Belajar Otodidak, Berhasil Lukis Puluhan Tokoh Nasional
FOKUS: Seniman lukis bakar Trustoto, asal Desa Soko saat sedang menyelesaikan lukisannya, kemarin (27/12). (HENDRI UTOMO/RADAR PURWOREJO)

RADAR PURWOREJO – Seniman mendapat pukulan berat dari situasi pandemi Covid-19. Terlebih, produk seni merupakan kebutuhan sekunder. Sementara masyarakat kini masih fokus memprioritaskan kebutuhan pokok sehari-hari untuk bertahan hidup. Namun, hal ini tidak menghentikan langkah Trustoto.

Kayu Jati Belanda hanya diam tanpa perlawanan. Saat tubuhnya yang putih pualam disundut bara api dari ujung alat serupa solder. Tubuhnya kemudian ditemukan tergantung di sudut-sudut ruangan, menjadi hiasan dinding nan menawan. Trustoto yang lebih akrab disapa Toto menyebutnya sebagai seni lukis bakar atau phyrograph.

Memang belum lama Toto menekuni seni lukis bakar ini. Tepatnya ketika pandemi Covid-19 melanda. Saat perekonomian masyarakat sedang lesu-lesunya. “Seni lukis bakar ini juga baru buat saya,” ucap lelaki 48 tahun warga Dusun Soko Legok, RT 01 RW 03, Soko, Bagelen ini.

Bapak dua anak ini bercerita, ide awal membuat seni lukis bakar stelah banyak seniman merasa terjajah pandemi. Toto merasa tertantang untuk menjawab masalah zaman dengan ketekunan. Keterampilan melukis di atas papan kayu, juga didapat dengan penuh perjuangan. Belajar secara otodidak, tidak mengunduh dari bangku sekolah.

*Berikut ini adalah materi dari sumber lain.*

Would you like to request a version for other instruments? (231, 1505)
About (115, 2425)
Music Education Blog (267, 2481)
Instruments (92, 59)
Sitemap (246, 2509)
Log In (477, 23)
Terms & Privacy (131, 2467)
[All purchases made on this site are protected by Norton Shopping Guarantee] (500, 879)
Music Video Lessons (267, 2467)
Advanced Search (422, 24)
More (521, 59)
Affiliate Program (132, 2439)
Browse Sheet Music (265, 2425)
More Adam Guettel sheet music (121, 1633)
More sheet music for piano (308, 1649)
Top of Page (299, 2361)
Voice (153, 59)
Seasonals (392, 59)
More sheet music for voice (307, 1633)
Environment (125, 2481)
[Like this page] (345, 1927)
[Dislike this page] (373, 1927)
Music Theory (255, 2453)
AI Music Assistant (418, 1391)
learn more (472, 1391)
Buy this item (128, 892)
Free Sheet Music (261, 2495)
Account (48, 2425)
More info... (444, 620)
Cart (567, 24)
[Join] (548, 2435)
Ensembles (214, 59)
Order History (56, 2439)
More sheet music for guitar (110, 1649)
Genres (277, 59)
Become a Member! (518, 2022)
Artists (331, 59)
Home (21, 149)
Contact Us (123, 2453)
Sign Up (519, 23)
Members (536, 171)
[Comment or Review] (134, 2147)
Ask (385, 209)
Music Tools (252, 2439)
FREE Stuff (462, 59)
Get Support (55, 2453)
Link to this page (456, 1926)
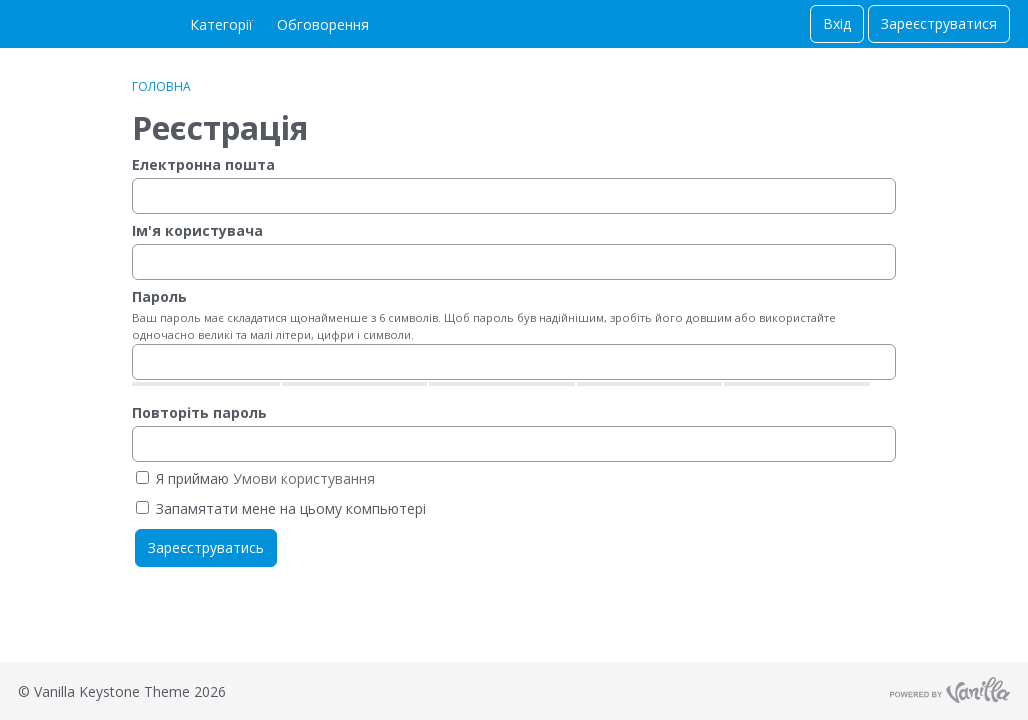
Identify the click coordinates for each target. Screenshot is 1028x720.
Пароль (159, 296)
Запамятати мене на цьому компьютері (281, 508)
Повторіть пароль (199, 412)
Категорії (221, 24)
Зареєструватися (939, 23)
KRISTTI (44, 24)
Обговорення (323, 24)
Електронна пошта (203, 164)
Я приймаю (255, 478)
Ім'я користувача (197, 230)
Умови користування (304, 478)
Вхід (837, 23)
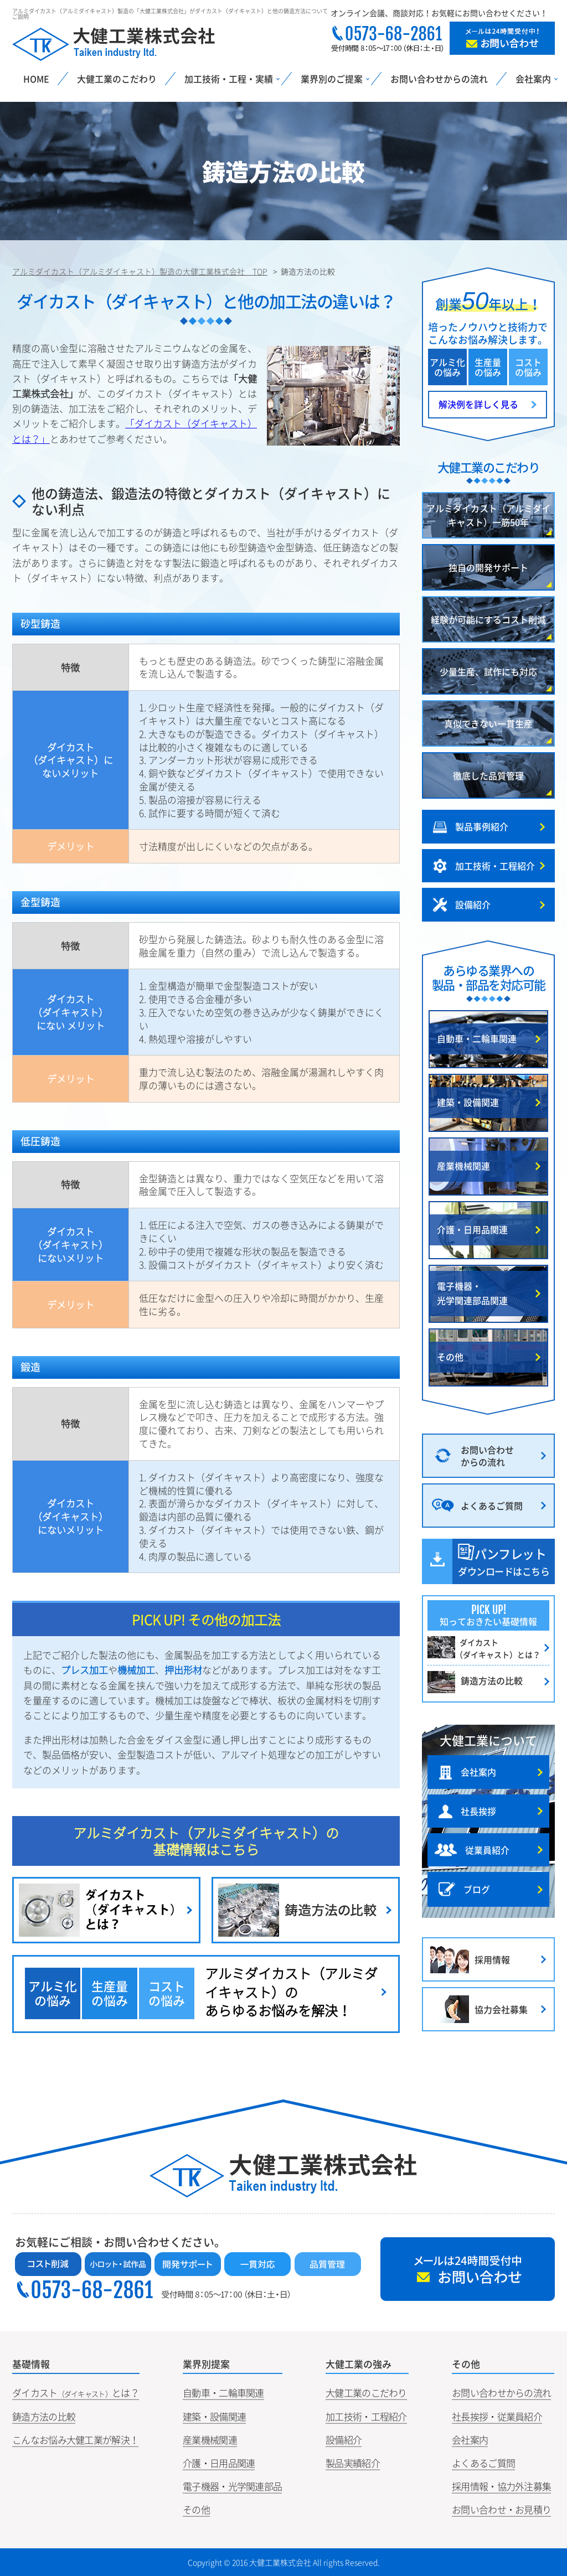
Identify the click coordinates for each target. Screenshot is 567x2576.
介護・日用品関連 (219, 2463)
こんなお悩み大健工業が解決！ (75, 2439)
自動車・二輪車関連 (223, 2392)
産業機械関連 (210, 2439)
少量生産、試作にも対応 (488, 671)
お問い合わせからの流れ (439, 78)
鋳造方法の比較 (43, 2416)
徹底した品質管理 (488, 775)
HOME (36, 78)
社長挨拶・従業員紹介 (497, 2416)
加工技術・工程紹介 (366, 2416)
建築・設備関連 (214, 2416)
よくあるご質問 (483, 2463)
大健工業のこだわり (117, 78)
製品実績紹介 (353, 2463)
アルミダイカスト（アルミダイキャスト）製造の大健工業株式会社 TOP (139, 271)
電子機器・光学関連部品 (232, 2486)
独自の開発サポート (488, 567)
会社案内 (470, 2439)
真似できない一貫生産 (488, 723)
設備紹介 (344, 2439)
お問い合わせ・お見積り (501, 2509)
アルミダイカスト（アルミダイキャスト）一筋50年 (488, 515)
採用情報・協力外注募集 (501, 2486)
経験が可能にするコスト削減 (488, 619)
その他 (196, 2509)
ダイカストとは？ (75, 2392)
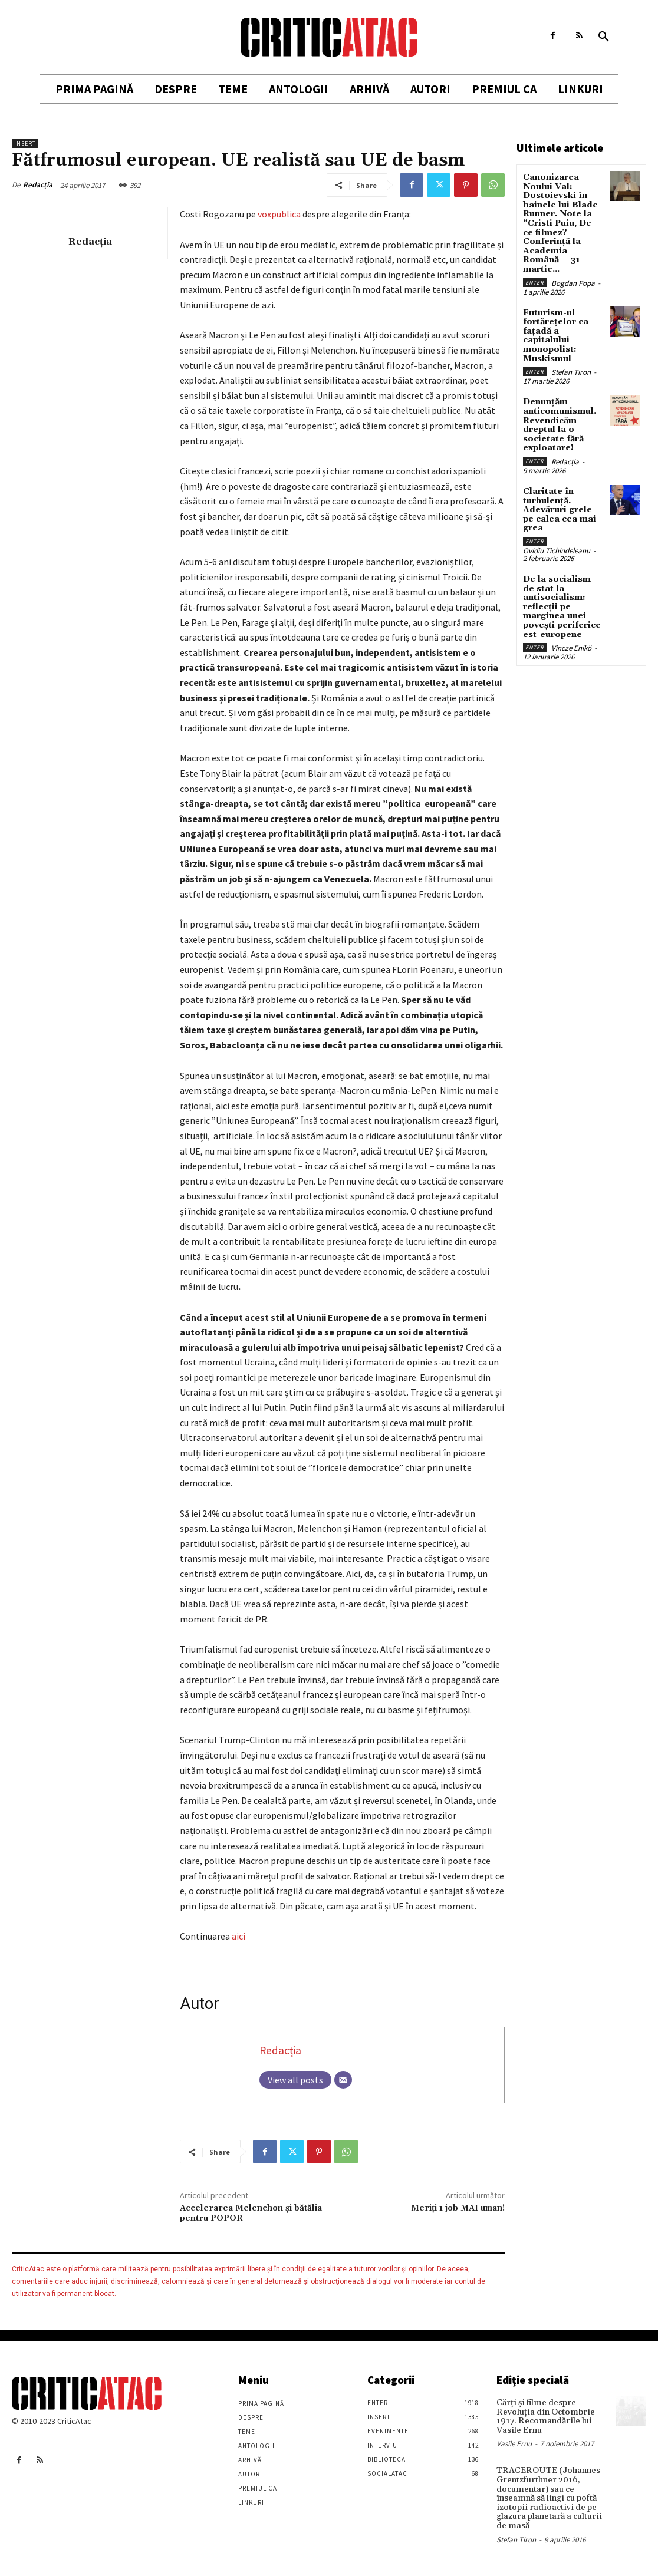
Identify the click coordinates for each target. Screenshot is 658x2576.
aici (238, 1936)
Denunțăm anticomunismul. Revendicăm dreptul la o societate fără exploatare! (559, 423)
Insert (25, 143)
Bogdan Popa (573, 281)
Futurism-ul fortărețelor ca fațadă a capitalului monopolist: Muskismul (555, 334)
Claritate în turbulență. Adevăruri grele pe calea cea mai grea (559, 506)
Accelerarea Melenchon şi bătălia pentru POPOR (251, 2213)
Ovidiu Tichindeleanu (556, 547)
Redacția (37, 185)
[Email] (343, 2080)
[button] (604, 37)
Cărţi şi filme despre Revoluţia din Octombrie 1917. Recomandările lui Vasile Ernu (543, 2416)
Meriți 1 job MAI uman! (458, 2208)
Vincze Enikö (571, 644)
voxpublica (279, 214)
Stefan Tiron (571, 370)
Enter (534, 281)
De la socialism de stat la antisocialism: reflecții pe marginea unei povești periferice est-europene (562, 602)
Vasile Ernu (514, 2444)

“Pandemi ini datang benar-benar seperti penjajah, khususnya bagi seniman seperti saya. Kami sulit bergerak, situasi sulit masyarakat tentu lebih banyak memikirkan kebutuhan pokok dibanding karya seni yang sejauh ini dikenal sebagai kebutuhan sekunder,” keluhnya.

Baginya, seorang seniman tidak bisa berhenti. Harus berani mencoba hal-hal baru ketika dihadapkan dengan realitas kehidupan. Bahkan, tidak sedikit yang kemudian menabrak pakem untuk mempertahankan eksistensi.

Benar saja, seni lukis bakar di desa Soko, bahkan di Kecamatan Bagelen atau lingkup Kabupaten Purworejo belum banyak. Sekalipun ada, masih bisa dihitung jari. “Saya sampai saat ini juga masih berjuang untuk memasarkan hasil karya saya, meskipun sudah ada puluhan lukisan yang laku terjual, dan beberapa masih dalam proses pengerjaan untuk pesanan,” ujarnya.

Pandemi membuat siapa saja harus berjuang lebih keras untuk bertahan hidup. Terlepas dari nama, kayu Jati Belanda dipilih bukan tanpa alasan. Jenis kayu ini dinilai lebih artistik. Hasilnya akan lebih jelas untuk media seni lukis bakar. Selain itu, kualitasnya juga cukup bagus. Tahan lama dan tidak mudah pudar.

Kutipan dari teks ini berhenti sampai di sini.